Three Tools, Three Jobs
Cursor gives you three distinct AI surfaces. Picking the right one is most of the battle:
| Surface | Trigger | Best for |
|---|---|---|
| Tab | Type, then Tab | Multi-line predictions and repetitive edits |
| Inline edit | Cmd/Ctrl-K | Targeted change to a selection |
| Composer / Agent | Cmd/Ctrl-I | Multi-file features and refactors |
Feed Context with @-Symbols
Cursor's chat and Composer answer far better when you point them at the right material. Use @Files and @Folders to scope to relevant code, @Docs to reference a library's documentation, and @Web for current information. Vague questions against the whole codebase produce vague answers; scoped questions produce surgical ones.
Encode Conventions as Project Rules
Project rules (the modern replacement for the older .cursorrules file) let you store persistent instructions in your repo. Capture your stack, folder structure, and patterns once so every generation matches your codebase instead of generic boilerplate. Scope rules to file globs when different parts of the repo follow different conventions.
Let Tab Do the Boring Refactors
Cursor's Tab model predicts your next edit, not just the next token — including jumps to the next place that needs the same change. Rename a field and Tab will offer to fix each usage in turn. For mechanical, repetitive edits this is faster than a find-and-replace because it understands context.
Iterate Safely with Checkpoints
When the agent makes a sweeping change, Cursor checkpoints the state so you can revert to before the run if you don't like the result. Combined with frequent git commits, this lets you be bold — try the big refactor, and roll back in one click if it's wrong.
For large tasks, ask the Composer for a plan or a small first step, review it, then continue. A long unsupervised agent run is harder to review than three small ones.

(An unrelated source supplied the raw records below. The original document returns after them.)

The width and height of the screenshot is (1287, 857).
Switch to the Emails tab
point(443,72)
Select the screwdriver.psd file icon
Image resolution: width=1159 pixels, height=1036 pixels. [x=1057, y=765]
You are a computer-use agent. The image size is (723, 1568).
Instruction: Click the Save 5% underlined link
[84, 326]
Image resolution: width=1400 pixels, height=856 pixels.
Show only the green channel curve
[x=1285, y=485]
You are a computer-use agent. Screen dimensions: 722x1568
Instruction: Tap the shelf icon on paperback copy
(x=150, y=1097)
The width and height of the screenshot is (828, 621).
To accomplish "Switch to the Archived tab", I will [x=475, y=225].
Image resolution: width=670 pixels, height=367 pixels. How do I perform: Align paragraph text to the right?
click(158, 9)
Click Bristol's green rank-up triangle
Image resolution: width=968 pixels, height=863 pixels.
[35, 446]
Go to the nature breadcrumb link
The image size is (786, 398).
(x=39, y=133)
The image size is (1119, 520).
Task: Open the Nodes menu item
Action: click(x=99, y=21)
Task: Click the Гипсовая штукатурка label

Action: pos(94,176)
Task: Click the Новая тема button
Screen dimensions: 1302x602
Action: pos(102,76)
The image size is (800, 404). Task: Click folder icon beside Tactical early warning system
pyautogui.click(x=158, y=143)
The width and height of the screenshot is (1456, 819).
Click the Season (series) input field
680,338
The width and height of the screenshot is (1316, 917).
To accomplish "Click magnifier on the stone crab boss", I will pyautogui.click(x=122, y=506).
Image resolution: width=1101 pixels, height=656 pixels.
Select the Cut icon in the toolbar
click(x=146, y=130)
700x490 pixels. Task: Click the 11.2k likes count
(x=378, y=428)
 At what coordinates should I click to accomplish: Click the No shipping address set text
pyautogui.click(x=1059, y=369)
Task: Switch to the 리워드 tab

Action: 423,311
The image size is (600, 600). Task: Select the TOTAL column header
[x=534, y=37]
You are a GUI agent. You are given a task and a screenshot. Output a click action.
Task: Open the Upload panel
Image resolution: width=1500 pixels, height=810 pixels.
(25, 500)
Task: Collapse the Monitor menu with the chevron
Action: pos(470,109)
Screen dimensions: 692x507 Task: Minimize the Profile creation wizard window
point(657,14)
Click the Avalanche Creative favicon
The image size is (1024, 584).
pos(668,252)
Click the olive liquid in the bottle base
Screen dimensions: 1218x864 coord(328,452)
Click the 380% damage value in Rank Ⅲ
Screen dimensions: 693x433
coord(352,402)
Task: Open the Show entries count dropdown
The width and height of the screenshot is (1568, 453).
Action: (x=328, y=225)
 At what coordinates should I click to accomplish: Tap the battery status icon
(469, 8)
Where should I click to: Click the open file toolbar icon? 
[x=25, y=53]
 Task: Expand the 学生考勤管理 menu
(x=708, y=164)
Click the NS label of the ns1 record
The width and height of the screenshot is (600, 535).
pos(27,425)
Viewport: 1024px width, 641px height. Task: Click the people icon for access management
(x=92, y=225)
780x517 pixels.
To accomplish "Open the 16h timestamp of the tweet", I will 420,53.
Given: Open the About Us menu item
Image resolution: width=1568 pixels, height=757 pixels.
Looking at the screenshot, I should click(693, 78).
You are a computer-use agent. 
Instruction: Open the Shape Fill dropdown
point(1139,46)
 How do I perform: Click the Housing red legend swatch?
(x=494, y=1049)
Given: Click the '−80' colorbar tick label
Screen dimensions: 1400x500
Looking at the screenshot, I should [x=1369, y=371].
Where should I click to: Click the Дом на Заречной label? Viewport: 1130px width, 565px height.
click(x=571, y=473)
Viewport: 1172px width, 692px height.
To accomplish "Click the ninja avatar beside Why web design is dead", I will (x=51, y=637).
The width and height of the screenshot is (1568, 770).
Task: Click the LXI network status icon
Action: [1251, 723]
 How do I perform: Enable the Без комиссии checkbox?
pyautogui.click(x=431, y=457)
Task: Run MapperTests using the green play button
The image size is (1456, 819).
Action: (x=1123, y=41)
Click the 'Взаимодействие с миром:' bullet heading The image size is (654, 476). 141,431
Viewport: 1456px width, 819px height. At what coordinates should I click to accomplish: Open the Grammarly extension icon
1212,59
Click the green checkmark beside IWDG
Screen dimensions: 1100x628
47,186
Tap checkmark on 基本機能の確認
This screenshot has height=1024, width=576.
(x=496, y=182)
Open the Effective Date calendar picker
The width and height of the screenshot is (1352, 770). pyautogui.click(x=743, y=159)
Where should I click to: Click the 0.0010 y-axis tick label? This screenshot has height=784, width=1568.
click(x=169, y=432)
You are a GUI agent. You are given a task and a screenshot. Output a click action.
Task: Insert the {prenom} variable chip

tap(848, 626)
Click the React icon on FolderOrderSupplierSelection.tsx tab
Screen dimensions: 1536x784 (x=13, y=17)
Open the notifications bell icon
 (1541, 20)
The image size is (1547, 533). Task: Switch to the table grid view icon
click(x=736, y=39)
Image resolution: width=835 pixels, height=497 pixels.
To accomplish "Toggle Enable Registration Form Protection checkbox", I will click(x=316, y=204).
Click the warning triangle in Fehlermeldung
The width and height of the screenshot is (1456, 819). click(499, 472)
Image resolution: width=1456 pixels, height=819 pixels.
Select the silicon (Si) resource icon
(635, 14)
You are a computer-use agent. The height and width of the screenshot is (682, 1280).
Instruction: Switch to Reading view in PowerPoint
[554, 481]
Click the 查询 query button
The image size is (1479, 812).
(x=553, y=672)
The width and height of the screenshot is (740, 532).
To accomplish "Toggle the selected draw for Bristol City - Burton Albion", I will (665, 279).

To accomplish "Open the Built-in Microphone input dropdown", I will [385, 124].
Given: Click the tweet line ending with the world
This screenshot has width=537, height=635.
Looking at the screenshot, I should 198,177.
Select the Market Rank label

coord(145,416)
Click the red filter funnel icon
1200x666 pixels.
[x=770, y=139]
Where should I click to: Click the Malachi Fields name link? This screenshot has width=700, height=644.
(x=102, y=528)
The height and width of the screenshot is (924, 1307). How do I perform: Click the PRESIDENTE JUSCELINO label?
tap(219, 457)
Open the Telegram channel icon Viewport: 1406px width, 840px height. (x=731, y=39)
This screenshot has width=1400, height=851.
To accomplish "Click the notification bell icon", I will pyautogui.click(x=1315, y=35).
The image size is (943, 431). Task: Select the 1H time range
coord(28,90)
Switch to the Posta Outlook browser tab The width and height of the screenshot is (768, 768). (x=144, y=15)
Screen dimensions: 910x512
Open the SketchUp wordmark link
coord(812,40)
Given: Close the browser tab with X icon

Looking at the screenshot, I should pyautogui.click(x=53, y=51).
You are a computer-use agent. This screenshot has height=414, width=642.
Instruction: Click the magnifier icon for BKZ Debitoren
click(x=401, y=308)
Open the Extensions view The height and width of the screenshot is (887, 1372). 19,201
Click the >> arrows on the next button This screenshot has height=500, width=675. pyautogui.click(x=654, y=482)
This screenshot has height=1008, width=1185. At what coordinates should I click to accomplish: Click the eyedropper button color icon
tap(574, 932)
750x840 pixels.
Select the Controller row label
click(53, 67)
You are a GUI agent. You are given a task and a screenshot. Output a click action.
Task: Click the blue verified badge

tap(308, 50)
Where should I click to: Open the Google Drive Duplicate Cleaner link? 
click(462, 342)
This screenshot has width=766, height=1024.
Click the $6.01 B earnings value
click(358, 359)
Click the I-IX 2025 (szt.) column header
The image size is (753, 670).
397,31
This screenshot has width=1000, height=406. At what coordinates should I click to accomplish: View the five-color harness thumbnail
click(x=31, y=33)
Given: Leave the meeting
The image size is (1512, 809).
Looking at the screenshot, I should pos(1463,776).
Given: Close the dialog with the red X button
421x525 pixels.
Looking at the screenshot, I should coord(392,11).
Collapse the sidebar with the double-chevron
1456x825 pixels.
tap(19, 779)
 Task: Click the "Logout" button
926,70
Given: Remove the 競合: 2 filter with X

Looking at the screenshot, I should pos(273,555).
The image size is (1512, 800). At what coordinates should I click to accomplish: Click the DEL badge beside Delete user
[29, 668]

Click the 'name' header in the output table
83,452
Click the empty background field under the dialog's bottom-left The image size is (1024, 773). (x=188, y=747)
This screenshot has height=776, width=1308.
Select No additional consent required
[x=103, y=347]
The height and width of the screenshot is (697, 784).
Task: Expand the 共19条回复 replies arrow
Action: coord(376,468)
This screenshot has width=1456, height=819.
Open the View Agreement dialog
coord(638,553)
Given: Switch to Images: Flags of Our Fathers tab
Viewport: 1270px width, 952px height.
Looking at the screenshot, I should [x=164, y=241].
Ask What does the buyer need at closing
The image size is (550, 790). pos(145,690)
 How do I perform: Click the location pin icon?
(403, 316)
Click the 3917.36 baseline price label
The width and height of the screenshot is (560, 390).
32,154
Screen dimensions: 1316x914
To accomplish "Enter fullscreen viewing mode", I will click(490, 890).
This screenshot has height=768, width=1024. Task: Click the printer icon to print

Review in the Diff View, Not the Chat
Composer presents changes as a reviewable diff across files. Read it like a pull request — accept per-file, reject what's off, and re-prompt for the parts that missed. Don't blanket-accept multi-file changes you haven't scrolled through.
Frequently Asked Questions
Is Cursor just VS Code with Copilot?
It's a VS Code fork, so extensions and keybindings carry over, but its AI features (Tab prediction, Composer agent, project rules) are deeper and more integrated than a plug-in.
What replaced the .cursorrules file?
The newer Project Rules system stores rules in your repo and supports scoping by file globs. Existing .cursorrules files are still respected for backward compatibility.
How do I stop the agent from changing too much?
Scope your request with @-symbols, ask for a plan first, and lean on checkpoints plus git commits so any over-reach is one click to undo.